Create an Unstructured Data Connection from Google Cloud Storage
Connect unstructured data from Google Cloud Storage (GCS) for use in your Agentforce, RAG, automation, and analytics workflows. First create an unstructured data lake object (UDLO) in Data Cloud to reference the unstructured data. Then create a file notification pipeline to keep your UDLO up to date.
See the Search Index Reference for a list of support file formats for unstructured data.
To ensure your unstructured data is properly connected to Data Cloud, first perform the steps to connect unstructured data from your external blob store, then set up file notifications, and finally put data in your external blob store.
Create a UDLO in Data Cloud to reference unstructured data from GCS.

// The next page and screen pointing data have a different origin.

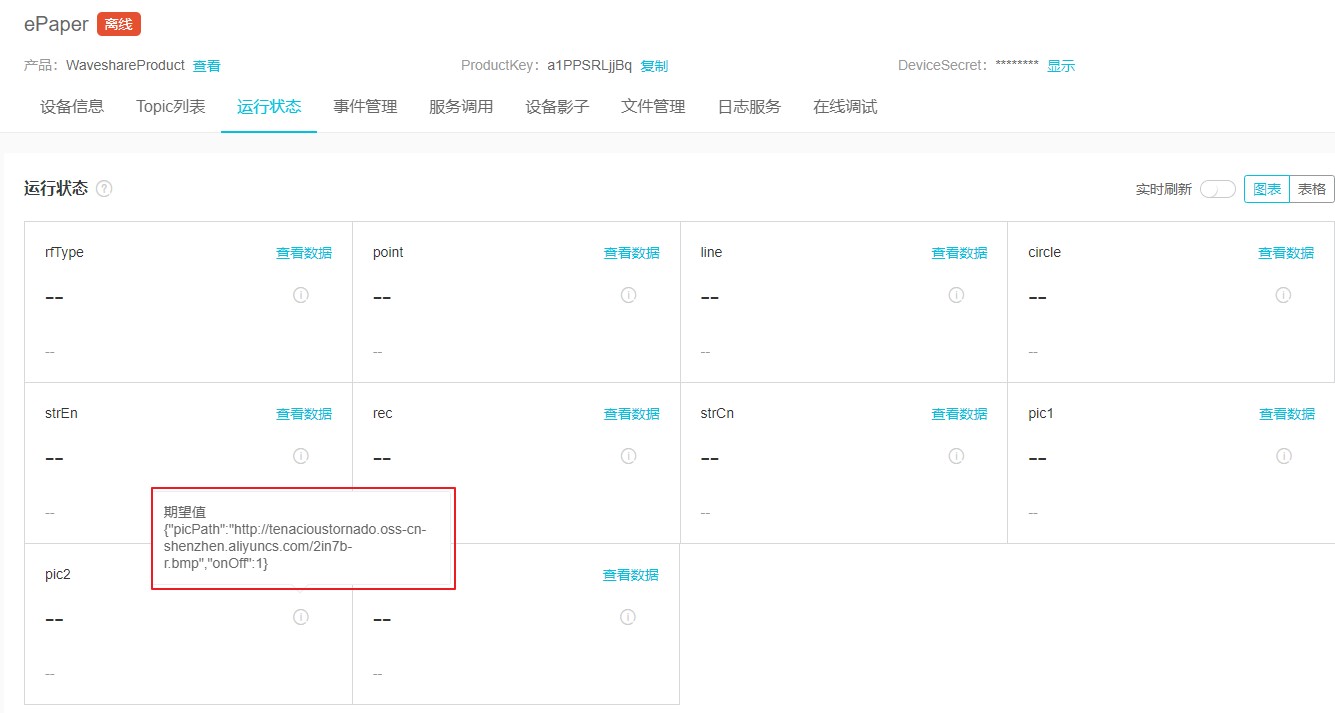Screen dimensions: 1335x713
Task: Reveal DeviceSecret with the 显示 link
Action: point(1061,66)
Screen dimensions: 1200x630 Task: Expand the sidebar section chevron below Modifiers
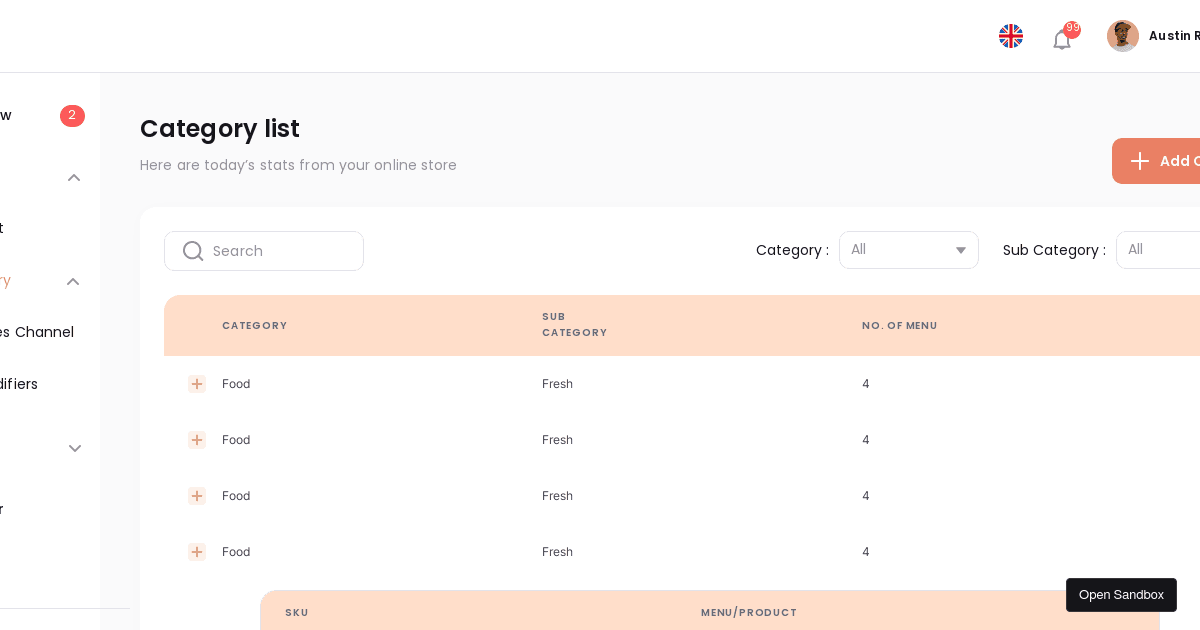tap(74, 448)
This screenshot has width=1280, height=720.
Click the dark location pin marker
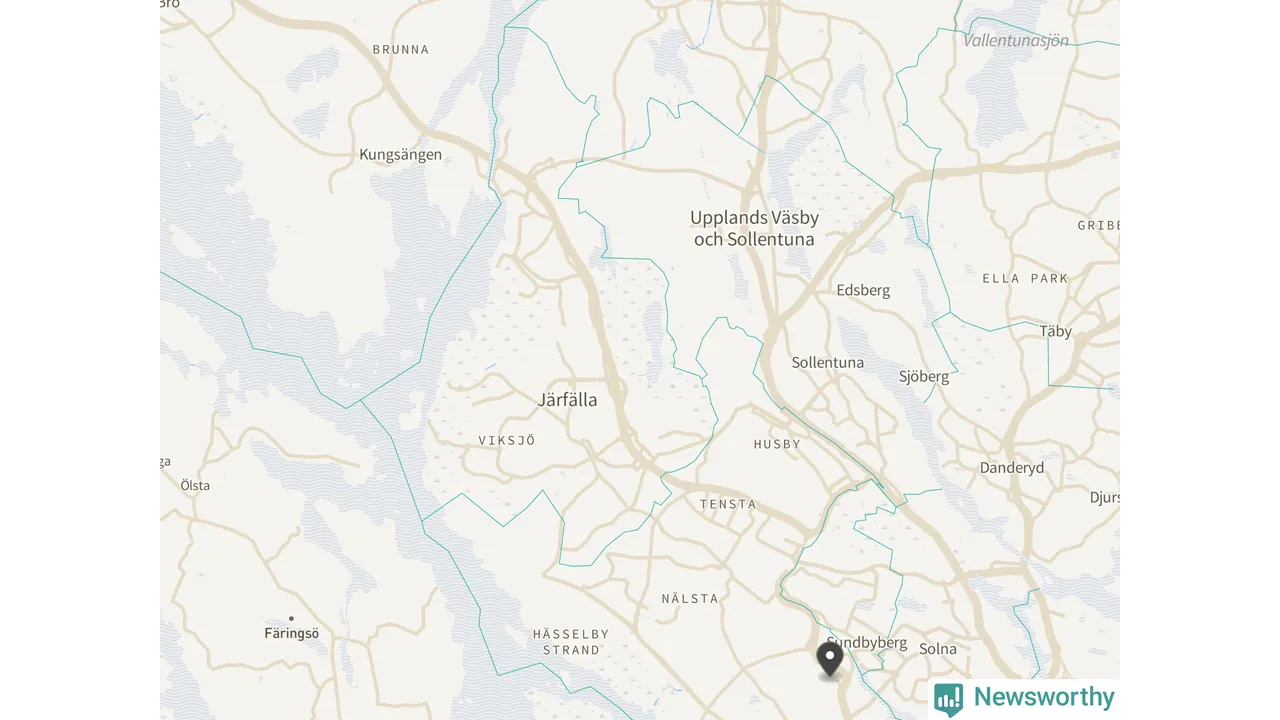click(830, 660)
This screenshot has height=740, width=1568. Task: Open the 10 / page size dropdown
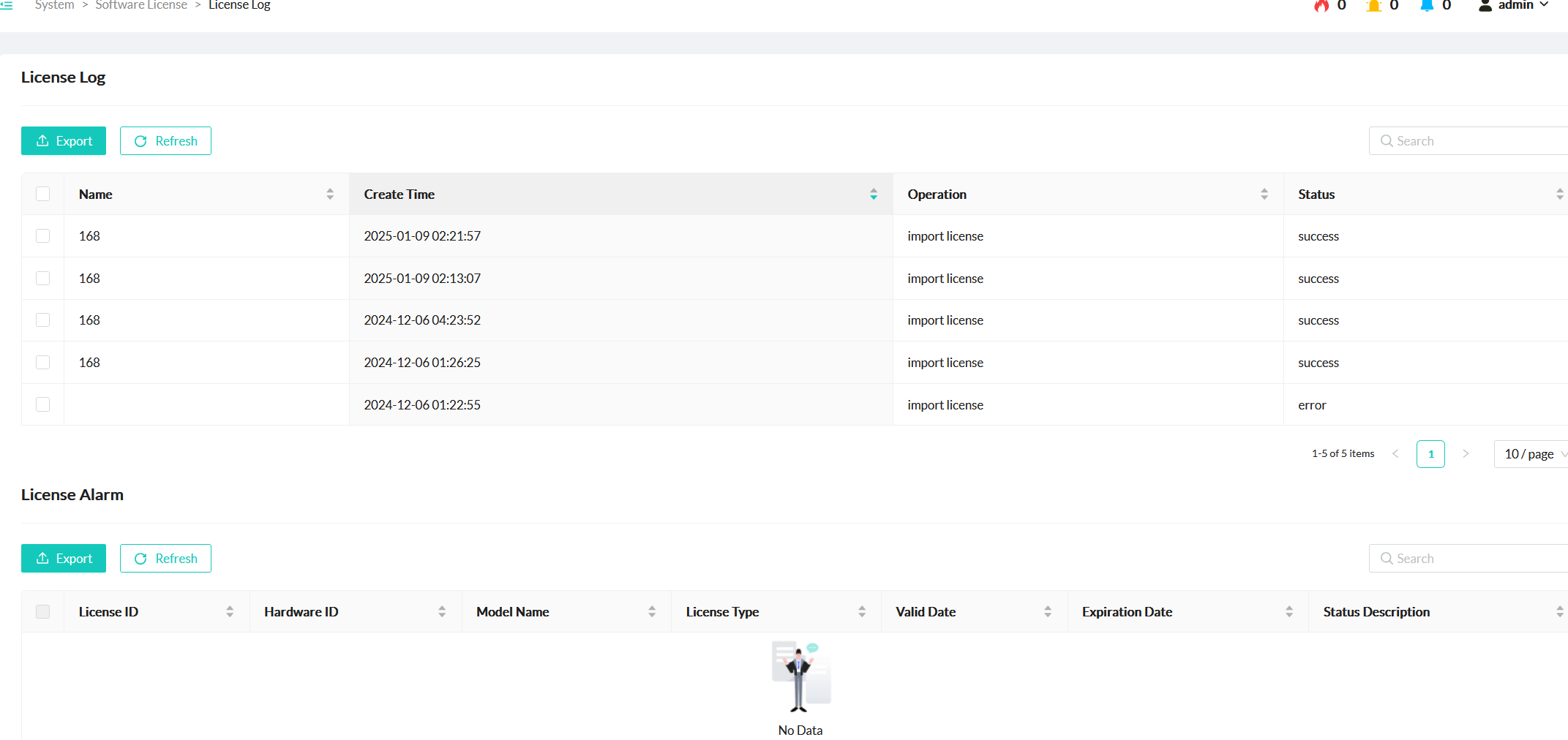pos(1531,454)

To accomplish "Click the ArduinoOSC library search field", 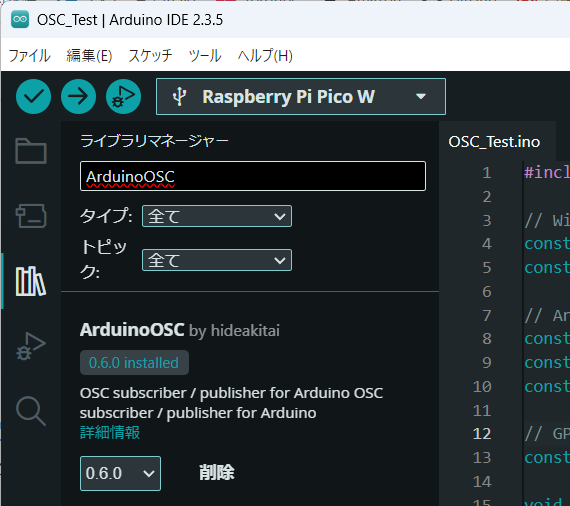I will (253, 176).
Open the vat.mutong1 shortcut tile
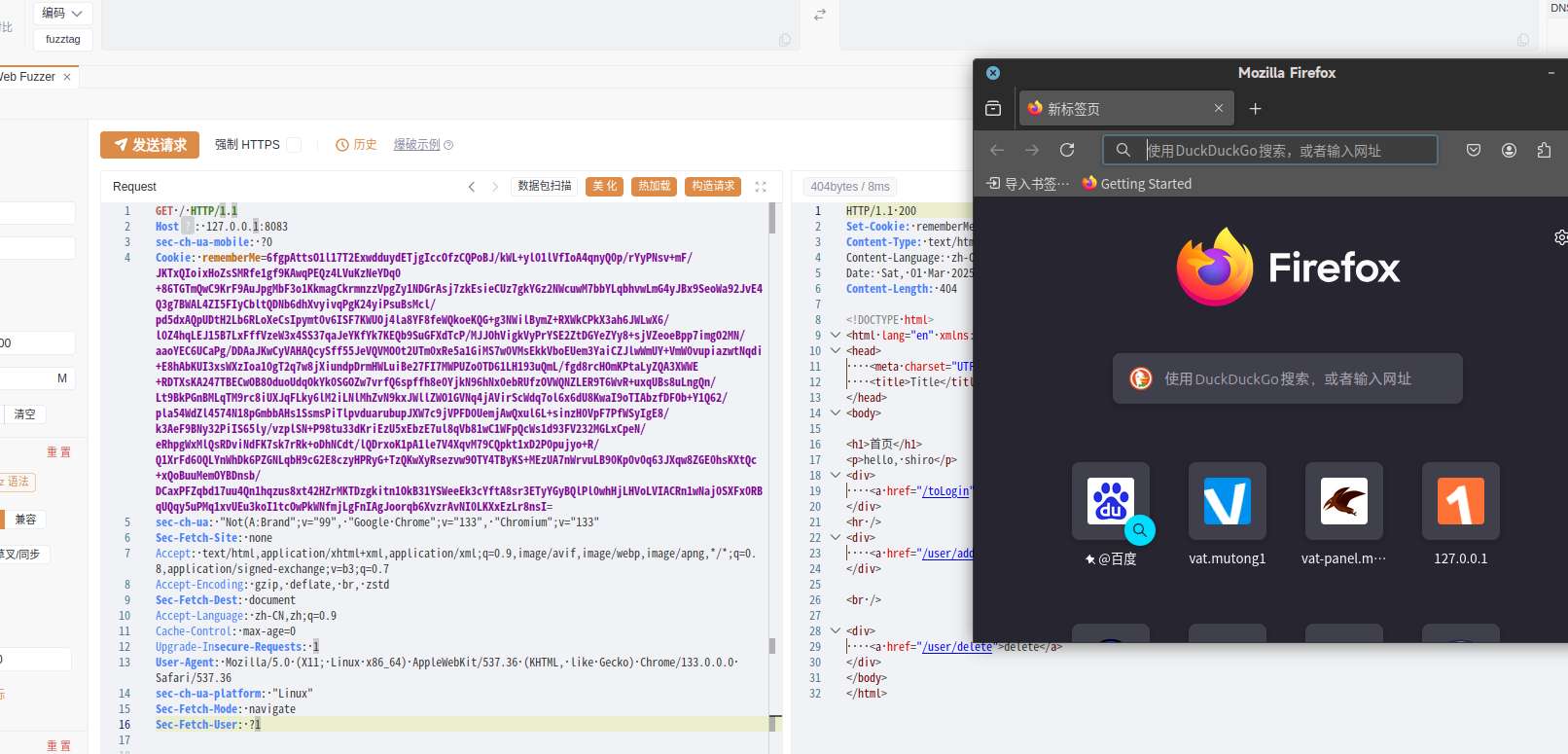Screen dimensions: 1568x754 coord(1227,502)
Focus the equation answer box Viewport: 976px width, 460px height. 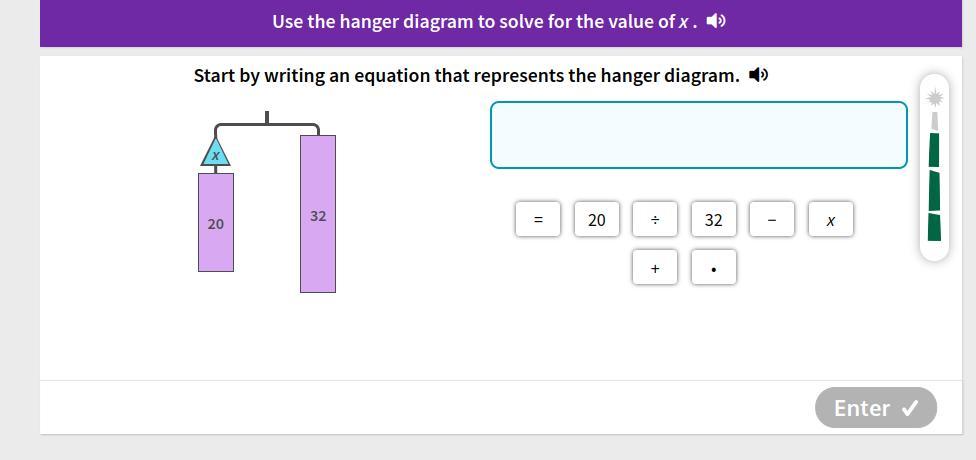coord(698,135)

User Permissions Needed | |
---|---|
To connect unstructured data from an external blob store: | One of these permission sets:
|
Before you begin:
Make sure you've set up a connection to GCS.
- From App Launcher, select Data Cloud.
- Click Data Lake Objects and then click New.
- From the New Data Lake Object menu, select From External Files, and click Next.
- Choose the Google Storage connector, and click Next.
- From the Select Connection dropdown list, select a connection. Data Cloud auto-populates the source based on the connection that you select.
- In the Directory field, point to a specific folder or an entire directory in your blob store. All folders and subfolders in a directory are included. Optionally, use wildcard characters to specify a file name pattern for multiple files.
- To add more directories, click More Files. You can include up to 5 directories.
- Click Next.
- Add an Object Name and an Object API Name for the UDLO. See Data Lake Object Naming Standards.
- From the Data Space dropdown list, select a data space in which to create the new UDMO or a data space from which to select an existing UDMO.
- Map the UDLO to a UDMO.
- To create a new UDMO, click New.
- To use an existing UDMO, click Existing, and select a UDMO from the list.
- Optionally, leave the checkbox selected to create a search index configuration for the UDMO using system defaults that automatically selects text fields and a chunking strategy for each field. You can deselect the checkbox and create a search index configuration later if you choose not to do so now.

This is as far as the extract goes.